Viene dalla chiesa della Natività della Madre di Dio nel vicolo Golutvinski a Mosca.
Galleria Tretiacov a Mosca.
Sinassi dell’Icona della Madre di Dio Fiore Immarcescibile (Неувядаемый
Цвет)
3 (16) aprile
L’icona della
Madre di Dio “Fiore immarcescibile” conservata nella galleria Tretiacov è una
copia molto fedele del XVII° secolo dell’immagine miracolosa venerata nel
monastero di Alexeevskij. Questa immagine è una delle più antiche e venerabili
tra le icone di questo tipo iconografico.
La prima menzione
dell’icona originale del monastero Alexeevskij si ha nel 1757, anche se molto
probabilmente l’icona si trovava nel monastero già molto prima; oggi di questa
se ne sono perdute le tracce.
Questo tipo
iconografico nacque sul Monte Athos e risente di alcune influenze dell’arte
sacra occidentale; la sua massima diffusione e rinomanza la si ha nel XIX°
secolo. La composizione allegorica dell’immagine si basa sulle profezie e sugli
archetipi veterotestamentari della Santa Vergine e sugli inni sacri a Lei dedicati.
Generalmente nel centro dell’icona ci sono l’immagine della Madre di Dio e di
Gesù Bambino vestiti in abiti regali, decorati in oro. Il tempio sullo sfondo è
immagine delle “dimore del Re di tutti”; Gesù Bambino sta in piedi su una
tavola davanti alla Madre segno della vicinanza della Vergine alla sede di Dio,
Lei stessa che è “la sede del Re”. Sulle icone più complete di questo tipo
iconografico attorno alla Madre di Dio ed al Bambino si dipingono il sole e la
luna, la stella, l’incensiere, la candela e altri oggetti che sono simboli di
Maria. Lo scettro pieno di fiori nella mano della Madonna richiama il germoglio
dal tronco di Iesse da Isaia 11. I rami fioriti e le fioriere piene di fiori
sono legati al nome della icona “Fiore immarcescibile”.
La festa
dell’icona “Fiore immarcescibile” cade il giorno 3 aprile.

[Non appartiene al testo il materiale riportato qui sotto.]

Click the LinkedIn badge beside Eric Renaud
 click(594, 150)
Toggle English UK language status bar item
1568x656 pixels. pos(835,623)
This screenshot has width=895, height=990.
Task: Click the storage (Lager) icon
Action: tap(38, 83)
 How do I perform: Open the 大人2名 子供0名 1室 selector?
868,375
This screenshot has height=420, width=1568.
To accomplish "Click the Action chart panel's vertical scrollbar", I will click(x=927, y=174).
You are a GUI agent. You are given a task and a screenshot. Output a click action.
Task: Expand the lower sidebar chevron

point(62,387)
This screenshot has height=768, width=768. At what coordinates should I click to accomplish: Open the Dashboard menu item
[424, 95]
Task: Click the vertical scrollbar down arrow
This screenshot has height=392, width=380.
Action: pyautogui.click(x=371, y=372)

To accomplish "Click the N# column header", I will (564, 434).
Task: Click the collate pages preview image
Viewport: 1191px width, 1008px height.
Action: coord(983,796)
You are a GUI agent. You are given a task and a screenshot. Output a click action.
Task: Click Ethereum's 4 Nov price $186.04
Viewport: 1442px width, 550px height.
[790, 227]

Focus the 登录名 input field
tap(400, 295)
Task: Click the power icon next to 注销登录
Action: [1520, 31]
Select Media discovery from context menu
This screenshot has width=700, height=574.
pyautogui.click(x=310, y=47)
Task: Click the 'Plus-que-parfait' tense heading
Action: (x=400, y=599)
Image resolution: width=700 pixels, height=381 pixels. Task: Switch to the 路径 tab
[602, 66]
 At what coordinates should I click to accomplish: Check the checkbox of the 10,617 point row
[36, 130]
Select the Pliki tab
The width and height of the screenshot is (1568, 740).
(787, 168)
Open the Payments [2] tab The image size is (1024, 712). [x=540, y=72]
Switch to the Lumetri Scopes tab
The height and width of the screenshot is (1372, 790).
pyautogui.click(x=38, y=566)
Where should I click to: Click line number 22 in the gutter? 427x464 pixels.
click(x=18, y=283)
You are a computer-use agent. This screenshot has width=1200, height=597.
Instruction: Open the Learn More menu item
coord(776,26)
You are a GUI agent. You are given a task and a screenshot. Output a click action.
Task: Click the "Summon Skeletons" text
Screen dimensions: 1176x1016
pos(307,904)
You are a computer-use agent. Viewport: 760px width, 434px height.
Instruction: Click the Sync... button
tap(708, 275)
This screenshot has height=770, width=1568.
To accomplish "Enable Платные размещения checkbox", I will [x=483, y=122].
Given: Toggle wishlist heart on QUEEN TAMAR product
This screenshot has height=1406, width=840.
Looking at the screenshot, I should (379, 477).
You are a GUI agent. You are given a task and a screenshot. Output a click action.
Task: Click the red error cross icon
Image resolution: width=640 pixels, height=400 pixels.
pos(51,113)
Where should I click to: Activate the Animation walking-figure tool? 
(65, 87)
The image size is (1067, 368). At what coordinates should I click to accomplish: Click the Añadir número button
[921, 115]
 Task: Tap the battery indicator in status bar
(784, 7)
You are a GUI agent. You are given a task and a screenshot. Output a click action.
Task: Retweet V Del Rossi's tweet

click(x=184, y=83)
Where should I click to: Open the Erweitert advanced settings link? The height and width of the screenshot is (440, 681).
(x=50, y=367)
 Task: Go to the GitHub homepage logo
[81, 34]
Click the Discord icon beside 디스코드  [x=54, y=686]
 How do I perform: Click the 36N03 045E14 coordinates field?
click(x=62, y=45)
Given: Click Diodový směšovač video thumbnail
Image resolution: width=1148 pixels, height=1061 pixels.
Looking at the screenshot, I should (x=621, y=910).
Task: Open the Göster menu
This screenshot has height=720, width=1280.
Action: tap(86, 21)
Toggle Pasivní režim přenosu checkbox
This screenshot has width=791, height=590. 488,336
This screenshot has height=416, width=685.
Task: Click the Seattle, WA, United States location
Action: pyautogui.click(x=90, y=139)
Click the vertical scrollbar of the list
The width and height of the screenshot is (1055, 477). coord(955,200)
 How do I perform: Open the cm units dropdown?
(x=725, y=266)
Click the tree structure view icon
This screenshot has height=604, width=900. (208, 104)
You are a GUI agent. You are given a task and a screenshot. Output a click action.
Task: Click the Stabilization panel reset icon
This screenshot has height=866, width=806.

Ispirati al “Cantico dei Cantici” biblico,
titoli iconografici mariani tipici – come “Giardino chiuso”, “Maria nel
roseto”, “Maria nell’abito di spighe”, ecc. – trovano il loro riscontro presso
gli iconografi orientali nel titolo “Fiore immarcescibile”.
L’icona della
Madonna venerata con il titolo di “Fiore immarcescibile” è di origine
relativamente recente e le sue prime raffigurazioni non risalgono al di là del
secolo XVI-XVII. Luoghi primi di diffusione sembrano essere stati la Grecia ed
i Balcani. Da qui l’icona si è diffusa nel bacino del Mediterraneo, in alcuni
Paesi di religione ortodossa, come la Siria, il Libano, le Isole greche: Cipro
e Creta, da dove, durante l’occupazione turca, giunse in Italia dove si trovano
non poche repliche dell’icona a Venezia, a Ravenna e nella Calabria.
L’arrivo
dell’icona in Russia sembra essere stato tardivo; ma con il suo arrivo in
questo Paese nel secolo XVIII, essa ha incontrato una buona accoglienza: in
qualche zona l’icona conobbe un tale favore da meritare di essere celebrata con
una festa ricorrente il 3 Aprile; per l’occasione fu anche composto un lungo Akátisto.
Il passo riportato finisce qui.